Beside him was Henry Morris, the oldest in the group-over thirty. A big, slow, strong redhead, a pupil of Hillwater's; trained by Doc Coleman too. He had a thing about animals and plants and such; he was looking for a long-term career with the Conservancy Office. This would make up for a youthful indiscretion; he'd been involved with Pamela Lisketter, back when. Not much, but enough to make it difficult for him to get a government job. He'd be worth his weight in gold; no knowing when they'd need a sawbones.
Sue… well, maybe 1 flatter myself, but Sue wants to come along because I'm going, I think. Partly, and partly for the sheer fun of it.
Dekkomosu the Lekkansu was quiet, down at the other end. Beer hit him that way; he was short and stocky and muscular, hair still in a roach, but he was dressed in a white woods-runner's buckskins rather than his native not-much. He and Peter were blood brothers, and there wasn't much left of the tribesman's family; they'd been hit heavy in the plagues. Figure he just wants to get far away and forget things.
And Jaditwara… she's just so goddam strange. A tall, slim, blond Fiernan-she had the Spear Mark. Hard to tell what her motivations were; she'd just said that the stars told her Moon Woman wanted her to do it, and as far as she was concerned that was that. But Jesus, she could draw! No way they were going to let a Pre-Event camera and rationed film go along on this, and the Island-made equivalents were far too heavy and cumbersome.
"Good thing the Meeting wasn't held in Fogarty's Cove," Sue said.
Peter nodded, looking around the warm, crowded room. He had friends in Fogarty's Cove-that and looking at some horses was why he was here- but most of the Long Island settlers were against anything that distracted from pushing the frontier further west up-Island.
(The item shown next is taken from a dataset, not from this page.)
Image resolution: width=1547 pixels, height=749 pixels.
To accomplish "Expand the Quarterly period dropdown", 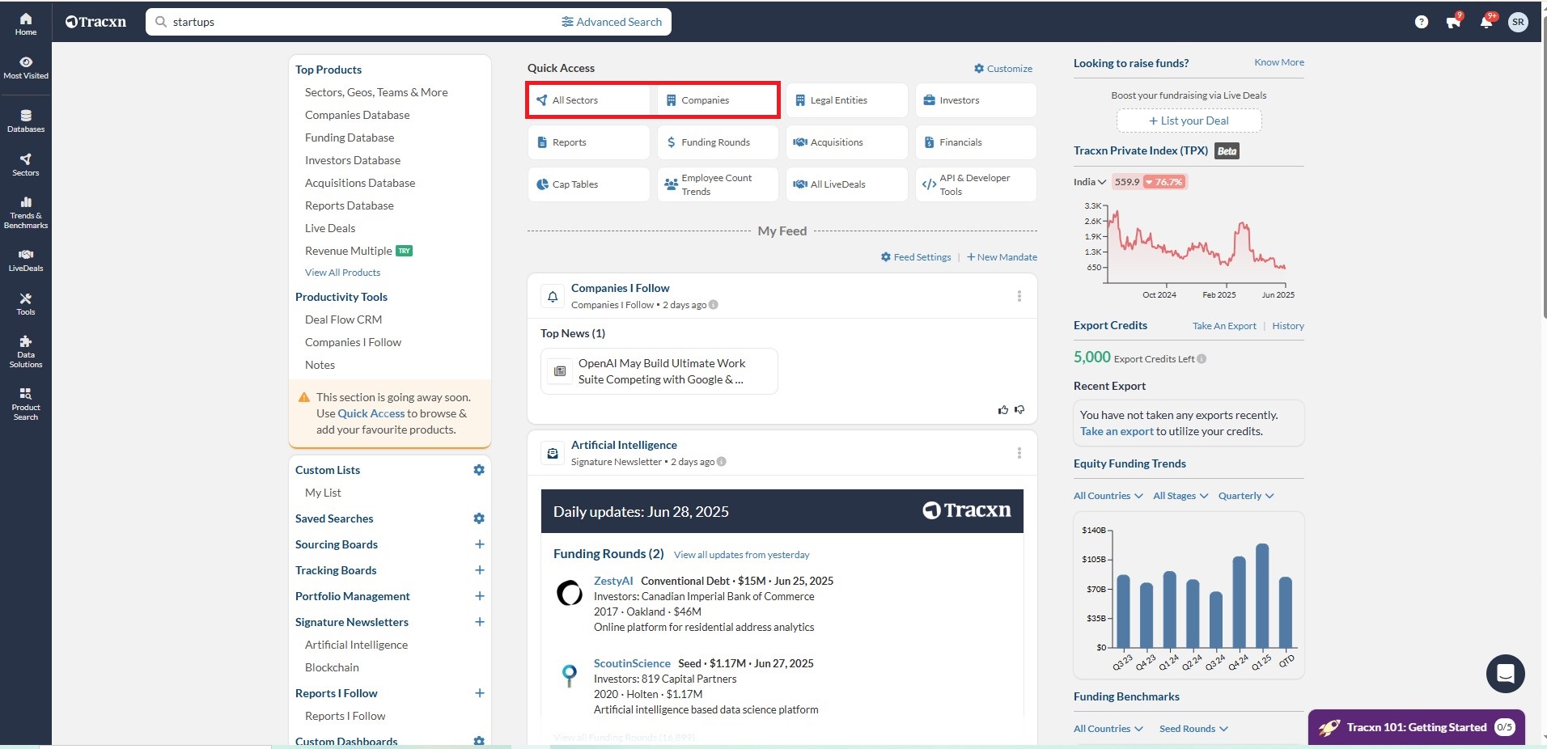I will click(1245, 496).
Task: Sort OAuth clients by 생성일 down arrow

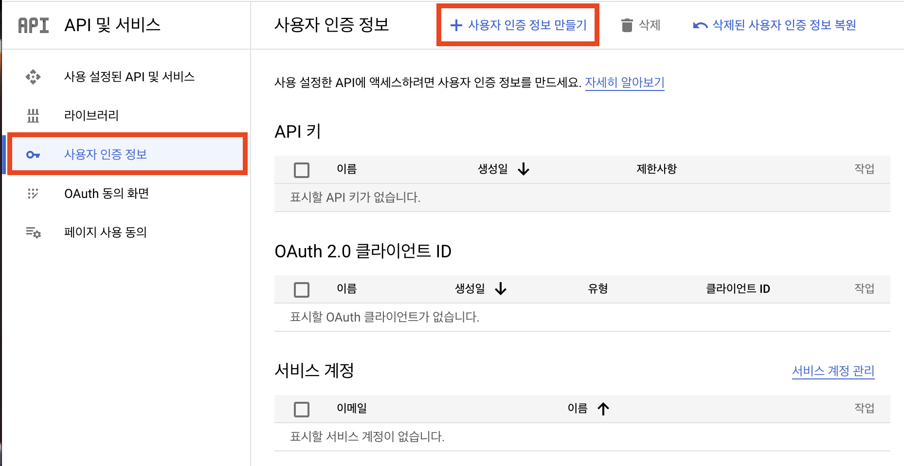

The taproom of the Wild Rose Chance was pretty full. They'd had a week of mild weather, but the March rain outside was near-as-damn sleet, and people near the door yelled whenever someone came in, bringing a little of it with them. Further in, that wasn't a problem; the big fireplace along the south wall was blazing. The air was thick with the good smells of roasting meat, baking bread, woodsmoke, and leather coats drying on pegs around the wall.